Roger Mais - Biography

Biography

Roger Mais was born in Kingston, Jamaica, and was educated at Calabar High School.

He worked at various times as a photographer, insurance salesman, and journalist, launching his journalistic career as a contributor to the weekly newspaper Public Opinion from 1939 to 1952, which was associated with the People's National Party. He also wrote several plays, reviews, and short stories for the newspaper Focus and the Jamaica Daily Gleaner, concerning his articles with social injustice and inequality. He used this approach to reach his local audience and to primarily push for a national identity and anti-colonialism.

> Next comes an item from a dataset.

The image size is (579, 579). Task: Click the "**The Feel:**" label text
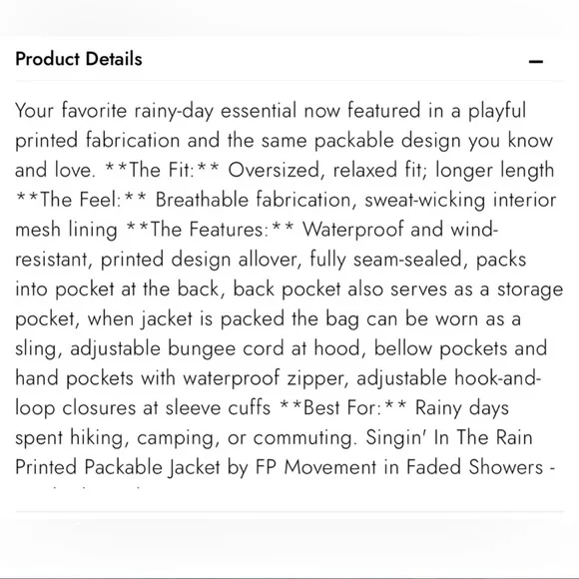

Mais published over a hundred short stories, most being found in Public Opinion and Focus. Other stories are also collected in Face and Other Stories and And Most of All Man, published in the 1940’s. Mais's play, George William Gordon, was also published in the 1940s, focusing on the Morant Bay Rebellion of 1865. It played an important role in the rehabilitation of the eponymous character, who was in conventional colonial history described as a rebel and traitor, but who would be proclaimed, on the centenary of the rebellion, a national hero.

In 1944, Mais wrote the anti-British satirical tirade "Now We Know," criticizing British colonial rule. It resulted in his incarceration of six months in the Spanish Town Penitentiary. This period of imprisonment was instrumental in the development of his first novel, The Hills Were Joyful Together (1953), a work about working-class life in the Kingston of the 1940s. "Why I Love and Leave Jamaica", an article written in 1950, also stirred many emotions. It labeled the bourgeoisie and the "philistines" as shallow and criticized their impacting role on art and culture. In addition, Mais's wrote over thirty stage and radio plays. The plays Masks and Paper Hats and Hurricane were performed in 1943, Atlanta in Calydon in 1950; The Potter's Field was published in Public Opinion (1950) and The First Sacrifice in Focus (1956.

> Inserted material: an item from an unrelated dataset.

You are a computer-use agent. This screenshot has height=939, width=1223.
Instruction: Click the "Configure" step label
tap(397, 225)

Mais left for England in 1952. He lived in London, then in Paris, and for a time in the south of France. He took an alias, Kingsley Croft, and showcased an art exhibition in Paris. His artwork also appeared on the covers of his novels. In 1953, his novel The Hills Were Joyful Together was published by Jonathan Cape in London. Soon afterwards, Brother Man (1954) was published, a sympathetic exploration of the emergent Rastafari movement. Then the following year, Black Lightning was published. While Mais's first two novels had urban settings, Black Lightning (1955) centred on an artist living in the countryside.

In 1955 Mais was forced to return to Jamaica after falling ill with cancer; he died that same year in Kingston at the age of 50.

His short stories were collected in a volume entitled Listen, The Wind, thirty-two years after his death. Mais's novels have been republished posthumously several times, an indication of his continuing importance to Caribbean literary history. He also had an influence on younger writers of the pre-independence period, notably John Hearne. Many of Mais's manuscripts have been deposited in the library of the University of the West Indies, Jamaica.